A former College of DuPage radio station employee accused of defrauding the school of more than $100,000 likely will face prison time after pleading guilty Tuesday morning.
John J. Valenta, 67, of Wheaton, pleaded guilty to theft by deception of more than $100,000 from a school. In exchange for his plea, prosecutors agreed to cap their sentencing recommendation at 10 years in prison.
Valenta's next court date is April 18 and he will be sentenced May 19.
He was charged in February 2015 with multiple counts of theft and forgery related to his tenure as a part-time engineer at WDCB 90.9-FM.
Prosecutors allege that while working at the radio station from June 10, 2006, through Dec. 19, 2013, Valenta billed the college for more than $200,000 from his private company, Broadcast Technologies, including invoices for parts that were never used and labor that was never performed.
"An audit revealed that between June 10, 2006, and Dec. 2, 2013, the defendant submitted Broadcast Technologies invoices to the College of DuPage for merchandise that was purportedly being replaced at WDCB radio station," Assistant State's Attorney Ken Tatarelis told Judge Liam Brennan. "The College of DuPage paid approximately $200,829.77, based on those invoices where the merchandise that was listed in those invoices was never delivered to WDCB radio station."
Tatarelis said Valenta told police in January 2014 that he submitted false invoices because he felt he should have been employed full time at the station. He also said he needed money to support his six children, including one with special needs.

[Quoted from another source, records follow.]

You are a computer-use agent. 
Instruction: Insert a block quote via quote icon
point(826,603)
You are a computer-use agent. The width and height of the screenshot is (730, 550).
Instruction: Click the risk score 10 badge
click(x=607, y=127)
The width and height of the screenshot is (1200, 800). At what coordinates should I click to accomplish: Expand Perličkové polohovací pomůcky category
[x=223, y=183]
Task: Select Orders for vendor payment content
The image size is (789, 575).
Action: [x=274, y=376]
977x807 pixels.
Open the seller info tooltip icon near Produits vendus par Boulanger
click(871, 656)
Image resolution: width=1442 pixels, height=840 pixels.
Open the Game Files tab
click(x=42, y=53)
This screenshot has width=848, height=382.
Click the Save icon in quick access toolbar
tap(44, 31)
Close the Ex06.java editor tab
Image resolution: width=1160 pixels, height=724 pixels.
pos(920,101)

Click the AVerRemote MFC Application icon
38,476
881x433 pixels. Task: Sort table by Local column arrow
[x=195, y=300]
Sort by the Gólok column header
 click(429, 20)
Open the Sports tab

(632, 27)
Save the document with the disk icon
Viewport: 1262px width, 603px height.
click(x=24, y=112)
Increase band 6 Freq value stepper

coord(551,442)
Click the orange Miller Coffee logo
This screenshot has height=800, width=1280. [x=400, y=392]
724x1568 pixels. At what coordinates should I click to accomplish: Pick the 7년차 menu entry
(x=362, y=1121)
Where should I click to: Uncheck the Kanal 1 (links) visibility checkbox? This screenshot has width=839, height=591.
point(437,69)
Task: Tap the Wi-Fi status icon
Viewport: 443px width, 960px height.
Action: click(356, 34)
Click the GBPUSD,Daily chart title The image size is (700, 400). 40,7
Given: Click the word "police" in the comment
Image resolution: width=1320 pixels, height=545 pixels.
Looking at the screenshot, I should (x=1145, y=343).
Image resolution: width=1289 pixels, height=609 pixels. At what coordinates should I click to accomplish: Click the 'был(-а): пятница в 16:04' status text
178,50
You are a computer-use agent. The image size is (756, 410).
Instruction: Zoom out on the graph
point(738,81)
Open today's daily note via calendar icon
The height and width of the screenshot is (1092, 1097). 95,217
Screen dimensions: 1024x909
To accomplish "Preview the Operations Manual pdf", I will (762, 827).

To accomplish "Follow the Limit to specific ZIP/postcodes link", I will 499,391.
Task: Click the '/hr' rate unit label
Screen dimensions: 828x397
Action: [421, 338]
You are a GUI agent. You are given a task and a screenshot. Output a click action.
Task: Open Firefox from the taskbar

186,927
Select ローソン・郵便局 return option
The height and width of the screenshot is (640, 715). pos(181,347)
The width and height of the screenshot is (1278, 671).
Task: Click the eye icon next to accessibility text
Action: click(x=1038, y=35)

Valenta told police that only about 10 percent of the invoices he billed to the college were legitimate and some of the fictitious invoices were created to compensate for the hazard of having to climb the radio station's tower five or six times that year.
At the time of his arrest, Valenta was on probation for a 2011 conviction for submitting $11,000 in fake invoices to Elmhurst College for services at that school's radio station.
Brennan previously ruled that prosecutors would not have been allowed to disclose that information had the case gone to trial, which was scheduled to begin Wednesday.
"Mr. Valenta's fraud violated the public trust in addition to harming the college," COD President Ann Rondeau said in a written statement. "Now that he has admitted his guilt, the college will continue its efforts to ensure that he is held fully accountable, including by seeking restitution."